Eric Leltz  RSS feed    

Een generatie van kanslozen voorkomen

Vrijdag 28 augustus 2020

Eric Leltz

Afgelopen week waren er rellen in Utrecht en Den Haag. De openbare ruimte was het podium voor intimidatie, vernielingen en geweldpleging. De spanning liep zo hoog op dat premier Rutte in niet mis te verstane woorden en op ondiplomatieke wijze uit zijn slof schoot en het had over ‘zinloos en onacceptabel gedrag van losgeslagen tuig’.

Wat is er aan de hand?

Het is veel te gemakkelijk om de rellen te bagatelliseren door te stellen dat dit ‘van alle tijden is’. Ook past het niet om de rellen af te schuiven op verveling of het ontbreken van structuur. De rellen zijn eerder de prijs die wordt betaald voor jarenlange rijksbezuinigingen op publieke voorzieningen. Nu wordt de rekening ongevraagd en ongegeneerd op het bordje van gemeenten gelegd.

(OPDRACHTEN):
1. Leg in één tot drie zinnen uit waarom de rellen volgens het artikel over de rellen niet af te schuiven zijn op verveling of het ontbreken van structuur.
2. Pak het artikel over de rellen op na de laatste zin en schrijf het verder.

(GEËXTRAHEERDE ITEMS):

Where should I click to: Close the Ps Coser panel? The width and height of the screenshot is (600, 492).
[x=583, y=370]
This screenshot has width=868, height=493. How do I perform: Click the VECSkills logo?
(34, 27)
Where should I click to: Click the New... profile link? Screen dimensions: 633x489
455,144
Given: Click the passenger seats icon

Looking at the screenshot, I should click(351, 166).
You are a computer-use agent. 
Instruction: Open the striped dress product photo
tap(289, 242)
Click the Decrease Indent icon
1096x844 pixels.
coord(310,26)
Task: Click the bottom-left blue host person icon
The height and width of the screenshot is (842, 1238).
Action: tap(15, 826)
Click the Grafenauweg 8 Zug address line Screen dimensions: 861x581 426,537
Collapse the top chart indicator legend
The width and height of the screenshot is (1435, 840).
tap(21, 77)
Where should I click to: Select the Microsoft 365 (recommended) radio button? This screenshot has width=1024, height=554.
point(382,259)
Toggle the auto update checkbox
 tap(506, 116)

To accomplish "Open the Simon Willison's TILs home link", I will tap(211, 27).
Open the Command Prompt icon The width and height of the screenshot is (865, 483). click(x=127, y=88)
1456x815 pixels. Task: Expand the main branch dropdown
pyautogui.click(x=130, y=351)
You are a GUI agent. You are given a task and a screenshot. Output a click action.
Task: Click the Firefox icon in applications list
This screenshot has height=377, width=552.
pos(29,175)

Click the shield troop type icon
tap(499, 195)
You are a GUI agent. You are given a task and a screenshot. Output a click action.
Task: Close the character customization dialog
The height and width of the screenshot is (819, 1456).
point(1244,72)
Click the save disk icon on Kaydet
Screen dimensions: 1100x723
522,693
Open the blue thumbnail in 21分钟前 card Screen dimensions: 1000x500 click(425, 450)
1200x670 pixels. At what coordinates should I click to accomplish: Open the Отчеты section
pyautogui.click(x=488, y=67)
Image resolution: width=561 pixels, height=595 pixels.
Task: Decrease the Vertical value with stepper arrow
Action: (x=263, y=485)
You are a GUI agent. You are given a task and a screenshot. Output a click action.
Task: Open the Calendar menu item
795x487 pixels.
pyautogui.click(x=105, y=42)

(EINDRESULTATEN):
1. Het artikel ziet de rellen eerder als de prijs voor jarenlange rijksbezuinigingen op publieke voorzieningen. De rekening daarvan wordt nu ongevraagd en ongegeneerd op het bordje van gemeenten gelegd.

2.
Social media

De drempel om te mobiliseren en mee te doen met de rellen is door social media erg laag en de filmpjes die worden gepost zijn als trofeeën binnen een groep. Het doet je in aanzien stijgen in een omgeving waar elkaar overtreffen de norm is. Hierdoor viert het groepsdenken hoogtij waardoor er weinig sociale controle is van buiten de groep. Social media zorgen voor verbinding binnen de groep maar voor verwijdering tussen groepen. Door dit ‘wij en zij denken’ is er minder oog voor iemand buiten de groep en is er geen respect voor wie iemand echt is en wat iemand echt weet. Hierdoor devalueert het aanzien van autoriteit en de waardering voor expertise. In deze sfeer wordt de lijn tussen feit en fictie en tussen kennis en onwetendheid, heel snel heel erg dun en ligt populisme op de loer. 

Lockdown 

Natuurlijk, ook de coronacrisis speelt een rol. De lock-down sloot ons op. Toen de teugels werden losgelaten voelde dit als een bevrijding. Maar toen diezelfde teugels weer werden aangehaald, was het alsof iets werd afgepakt. Dat maakt boos. En dan zijn er ook nog de niet altijd gemakkelijk uitlegbare regels die alle ruimte laten om je juist niet aan die regels te houden. 

Hoe verder?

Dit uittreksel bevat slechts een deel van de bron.